Figure 5. BCL6 inhibition results in replication fork stalling and DNA damage.

(A) Gene set enrichment analysis of E2F targets in HPNE/KRAS (top) and MEF/KRAS cells (bottom). n = 3; NES, normalized enrichment score. (B) Heatmap showing E2F target gene expression in HPNE/KRAS and MEF/KRAS cells after BCL6 knockdown. z score was calculated based on counts of exon model per million mapped reads. n = 3. (C and D) Exogenous transduction of BCL6 (BCL6^OV) restored expression of preRC genes in BCL6-depleted cells. H460 cells were transfected with BCL6 siRNAs alone or in combination with pcDNA 3.1-BCL6 vector. (E) MCM2 and MCM5 mRNA expression of sorted H460 cells. (F and G) DNA fiber analysis (n = 50 fibers). H460 cells were treated with genetic (F) or pharmacological approaches (10 μM COMP7) (G) Idu/CIdU ratio indicates red to green ratio. (H and I) Alkaline comet assays in H460 cells. The tail moment was defined as percentage of tail DNA × tail length using the Casp software. n = 30 cells. (J) BCL6 knockdown increased γ-H2AX expression. (K) BCL6 overexpression reduced MCM5 knockdown–mediated cytotoxicity.
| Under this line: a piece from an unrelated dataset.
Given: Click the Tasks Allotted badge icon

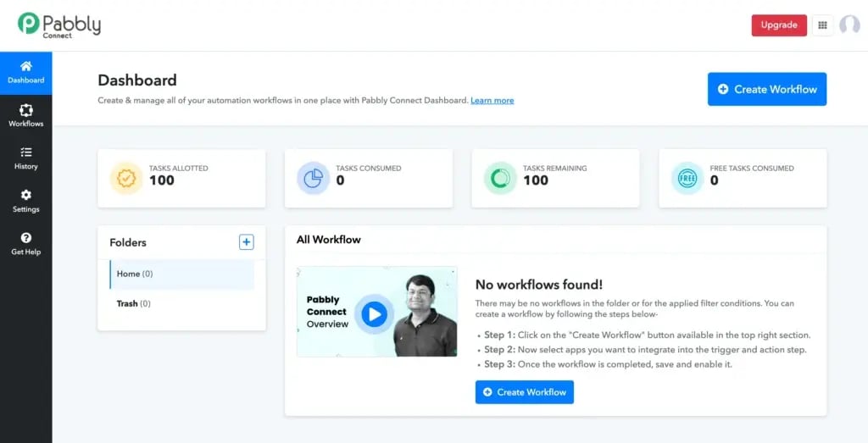Looking at the screenshot, I should click(x=126, y=178).
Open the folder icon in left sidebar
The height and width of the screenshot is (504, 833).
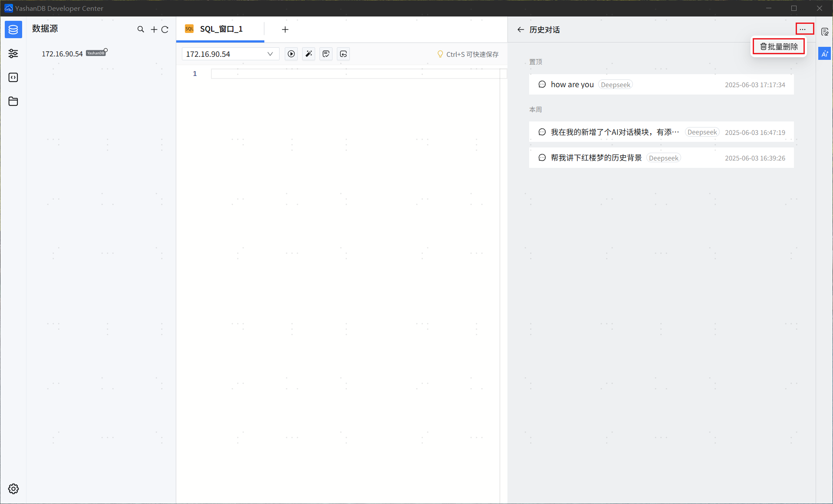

BCL6 and MCM5 expression (left) and the relative viability of cultured colonies (right) are shown. Data in C, E, F, G, H, I, and K were expressed as mean ± SEM Statistical analyses in C, E, F, H, and K were performed using 1-way ANOVA with Tukey’s multiple comparison test, and in G and I using unpaired 2-tailed Student’s t test, *P < 0.05, **P < 0.01, ***P < 0.001. The immunoblots in D, J, and K were contemporaneous and run in parallel from the same biological replicate, representative of at least 3 independent experiments.